CHAPTER 7Buy-Side M&A

Mergers and acquisitions (M&A) is a catch-all phrase for the purchase, sale, spin-off, and combination of companies, their subsidiaries and assets. M&A facilitates a company’s ability to continuously grow, evolve, and re-focus in accordance with ever-changing market conditions, industry trends, and shareholder demands. In strong economic times, M&A activity tends to increase as company management confidence is high and financing is readily available. Buyers seek to allocate excess cash, outmaneuver competitors, and take advantage of favorable capital markets conditions, while sellers look to opportunistically monetize their holdings or exit non-strategic businesses. In more difficult times, M&A activity typically slows down as financing becomes more expensive and buyers focus on their core business and fortifying their balance sheet. At the same time, sellers are hesitant to “cash out” when facing potentially lower valuations and the fear of “selling at the bottom.”

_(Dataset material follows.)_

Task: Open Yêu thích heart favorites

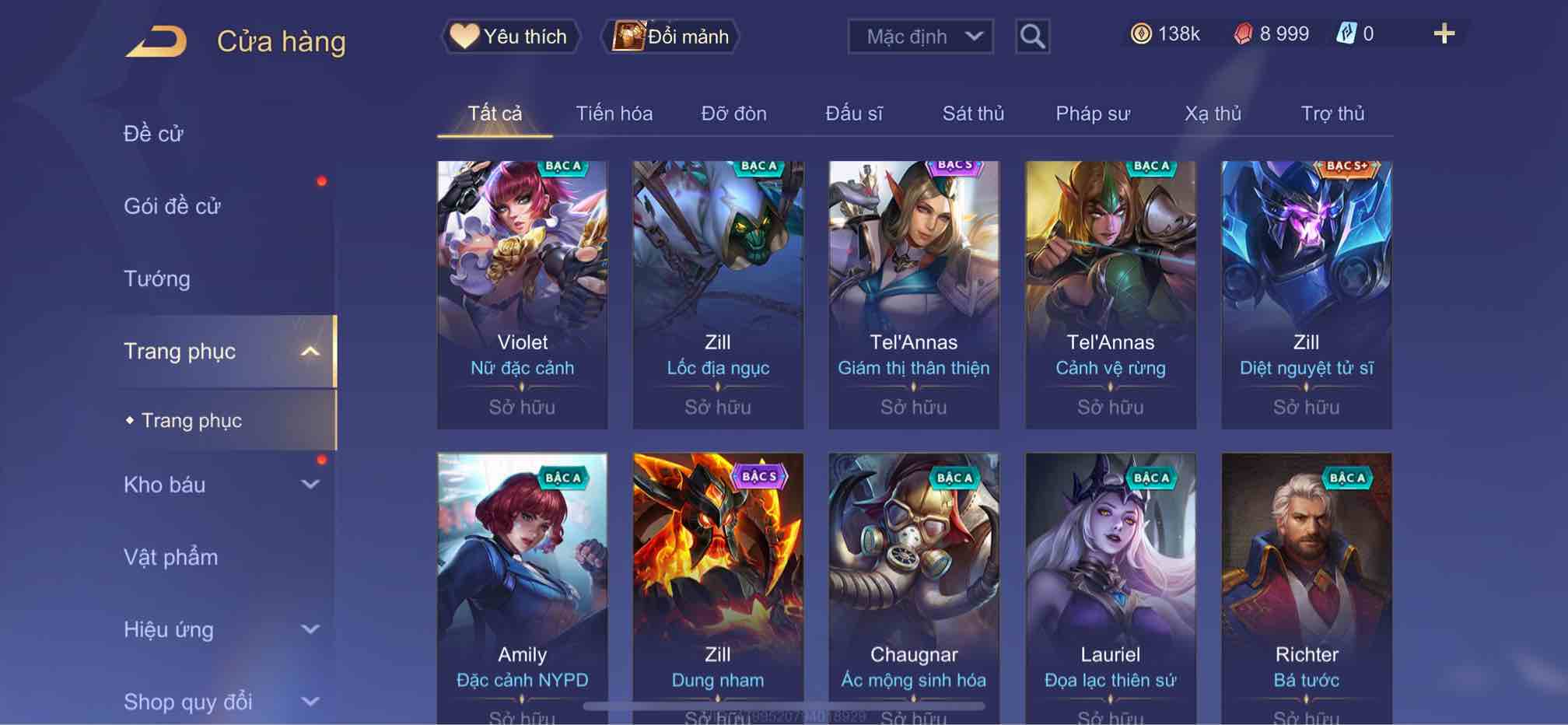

M&A transactions, including LBOs, tend to be the highest profile part of investment banking activity, with larger, “big-name” deals receiving a great deal of media attention. For the companies and key executives involved, the decision to buy, sell, or combine with another company is usually a transformational event. On both sides of the transaction, the buyer and seller seek an optimal result in terms of value, deal terms, structure, timing, certainty, and other key considerations for shareholders ...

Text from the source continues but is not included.